**Requirements**
1) In the news excerpt about the president's trip to Phoenix, what was the temperature when Mr. Trump lingered with military families at the Marine Corps Air Station in Yuma?
2) Name every person mentioned by name in the news excerpt about the president's trip to Phoenix.

**Document excerpt**
* * *
For his part, Mr. Trump has toggled unpredictably between appealing for unity in the wake of Charlottesville to reaffirming his inflammatory statements of last Tuesday, when he draw a moral equivalence between the white supremacists and those who tried to resist them.

On Monday night, the president prefaced a speech laying out his Afghanistan policy with a call for conciliation, telling the service members in his audience that they symbolized the ideals of individual rights and respect for minorities that are central to the American experience.

“Loyalty to our nation demands loyalty to one another,” he said in the most eloquent part of his 25-minute address. “Love for America requires love for all of its people. When we open our hearts to patriotism, there is no room for prejudice, no place for bigotry and no tolerance for hate.”

Ms. Sanders said she expected the president to start off in a similarly conciliatory vein, when he takes the stage at the Phoenix Convention Center around 7 p.m. local time.

The lack of a pardon for Mr. Arpaio would deprive the rally of a dramatic moment. But Mr. Trump has said he is seriously considering a pardon for the former sheriff, suggesting it could happen later. Mr. Arpaio was found guilty of criminal contempt of court after he flouted an order to stop detaining people his office suspected of being undocumented immigrants.

Mr. Trump was traveling with Stephen Miller, the senior policy adviser who is a prime advocate for hard-line immigration policy, and John F. Kelly, his new chief of staff, who came over from the Department of Homeland Security.

Mr. Kelly, a retired Marine Corps general who ran the military’s Southern Command, also favors a tough approach on immigration. But he is trying to moderate Mr. Trump’s public statements and to impose discipline on a White House that had come to mirror its capricious boss.

The trip, planned several weeks ago, is viewed by the White House as a chance for the president to recapture momentum, after a week that was lost amid the furor over his reaction to Charlottesville.

Mr. Trump’s political operation put out a radio ad featuring the president’s daughter-in-law Lara Trump urging people to attend the rally. She is expected to be on hand for the gathering.

Mr. Trump said nothing to reporters on his visit to the border center. But he seemed to savor the welcome from military families who stood along a rope line at the Marine Corps Air Station in Yuma.

Though the temperature was 107 degrees, Mr. Trump lingered to take pictures and scrawl his name on caps, while his staff and reporters huddled under a wing of Air Force One to escape the blistering heat.
* * *
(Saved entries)
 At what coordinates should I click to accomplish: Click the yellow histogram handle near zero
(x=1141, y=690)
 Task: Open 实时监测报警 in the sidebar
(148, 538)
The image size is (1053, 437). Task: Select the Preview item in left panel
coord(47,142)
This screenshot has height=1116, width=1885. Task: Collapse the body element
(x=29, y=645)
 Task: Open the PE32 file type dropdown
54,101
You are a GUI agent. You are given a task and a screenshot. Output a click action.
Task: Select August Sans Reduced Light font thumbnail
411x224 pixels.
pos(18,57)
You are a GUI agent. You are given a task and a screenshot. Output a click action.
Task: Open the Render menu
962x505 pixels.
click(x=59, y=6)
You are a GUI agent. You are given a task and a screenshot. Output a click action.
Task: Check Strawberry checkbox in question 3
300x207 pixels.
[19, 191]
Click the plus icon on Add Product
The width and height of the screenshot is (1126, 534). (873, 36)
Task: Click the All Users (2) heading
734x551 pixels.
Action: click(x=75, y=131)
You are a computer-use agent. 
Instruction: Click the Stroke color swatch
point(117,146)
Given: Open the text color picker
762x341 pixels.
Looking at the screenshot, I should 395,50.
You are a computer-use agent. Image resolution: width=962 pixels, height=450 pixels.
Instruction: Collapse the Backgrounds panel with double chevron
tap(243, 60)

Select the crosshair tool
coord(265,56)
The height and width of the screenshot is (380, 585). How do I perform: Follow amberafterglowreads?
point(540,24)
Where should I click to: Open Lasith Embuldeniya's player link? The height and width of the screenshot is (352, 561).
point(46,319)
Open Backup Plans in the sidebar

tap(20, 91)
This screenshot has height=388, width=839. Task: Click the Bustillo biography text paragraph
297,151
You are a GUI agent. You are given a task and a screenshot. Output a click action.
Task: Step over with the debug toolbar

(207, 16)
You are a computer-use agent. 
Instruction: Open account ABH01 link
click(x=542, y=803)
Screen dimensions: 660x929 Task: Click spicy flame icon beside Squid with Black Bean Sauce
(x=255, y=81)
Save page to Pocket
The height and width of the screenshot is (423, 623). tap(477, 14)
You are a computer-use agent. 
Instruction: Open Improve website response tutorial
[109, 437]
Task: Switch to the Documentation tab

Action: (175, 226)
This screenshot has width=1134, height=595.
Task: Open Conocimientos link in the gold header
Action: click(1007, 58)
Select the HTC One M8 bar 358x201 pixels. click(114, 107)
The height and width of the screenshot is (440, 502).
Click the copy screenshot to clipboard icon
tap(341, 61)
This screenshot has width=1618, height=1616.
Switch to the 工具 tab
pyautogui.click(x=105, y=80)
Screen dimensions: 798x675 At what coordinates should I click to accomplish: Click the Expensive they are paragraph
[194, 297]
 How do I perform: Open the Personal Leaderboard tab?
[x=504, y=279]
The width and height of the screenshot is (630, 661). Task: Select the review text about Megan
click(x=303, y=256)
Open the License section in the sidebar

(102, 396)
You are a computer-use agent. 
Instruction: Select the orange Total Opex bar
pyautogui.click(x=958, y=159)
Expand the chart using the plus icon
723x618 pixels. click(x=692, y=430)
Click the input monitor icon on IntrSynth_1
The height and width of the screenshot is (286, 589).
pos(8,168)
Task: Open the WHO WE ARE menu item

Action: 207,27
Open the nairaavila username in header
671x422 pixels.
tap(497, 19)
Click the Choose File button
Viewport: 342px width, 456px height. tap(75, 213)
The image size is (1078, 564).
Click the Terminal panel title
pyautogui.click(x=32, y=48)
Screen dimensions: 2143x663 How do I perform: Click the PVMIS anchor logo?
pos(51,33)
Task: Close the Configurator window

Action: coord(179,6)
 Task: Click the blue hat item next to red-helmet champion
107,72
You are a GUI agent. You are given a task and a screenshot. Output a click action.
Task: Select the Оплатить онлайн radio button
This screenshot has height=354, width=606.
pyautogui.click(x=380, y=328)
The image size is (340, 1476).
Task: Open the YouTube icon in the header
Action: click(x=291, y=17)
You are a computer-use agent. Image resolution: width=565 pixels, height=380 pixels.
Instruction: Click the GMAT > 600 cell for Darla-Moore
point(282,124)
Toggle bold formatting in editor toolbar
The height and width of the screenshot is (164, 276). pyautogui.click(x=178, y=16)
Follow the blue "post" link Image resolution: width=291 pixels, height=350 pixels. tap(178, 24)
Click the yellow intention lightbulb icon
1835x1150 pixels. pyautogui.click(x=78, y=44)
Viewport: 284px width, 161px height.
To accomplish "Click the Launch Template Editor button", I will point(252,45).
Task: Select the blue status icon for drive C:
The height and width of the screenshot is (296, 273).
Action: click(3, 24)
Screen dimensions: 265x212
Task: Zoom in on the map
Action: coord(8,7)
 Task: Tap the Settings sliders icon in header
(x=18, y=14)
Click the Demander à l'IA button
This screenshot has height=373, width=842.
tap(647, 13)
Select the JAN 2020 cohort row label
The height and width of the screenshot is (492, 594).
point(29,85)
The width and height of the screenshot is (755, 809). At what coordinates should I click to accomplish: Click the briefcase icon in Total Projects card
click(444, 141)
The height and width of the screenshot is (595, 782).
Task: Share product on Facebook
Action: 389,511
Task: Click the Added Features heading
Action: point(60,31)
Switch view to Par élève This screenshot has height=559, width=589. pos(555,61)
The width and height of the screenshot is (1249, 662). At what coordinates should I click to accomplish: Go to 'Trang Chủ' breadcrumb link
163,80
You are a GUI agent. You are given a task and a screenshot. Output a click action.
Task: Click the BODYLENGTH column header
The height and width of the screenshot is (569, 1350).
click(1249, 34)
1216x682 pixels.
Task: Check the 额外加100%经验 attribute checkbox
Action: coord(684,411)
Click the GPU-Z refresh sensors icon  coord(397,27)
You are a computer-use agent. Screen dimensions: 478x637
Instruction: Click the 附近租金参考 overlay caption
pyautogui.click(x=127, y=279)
* * *
**Answers to the problems**
1) 107 degrees

2) Mr. Trump, Ms. Sanders, Mr. Arpaio, Stephen Miller, John F. Kelly, Lara Trump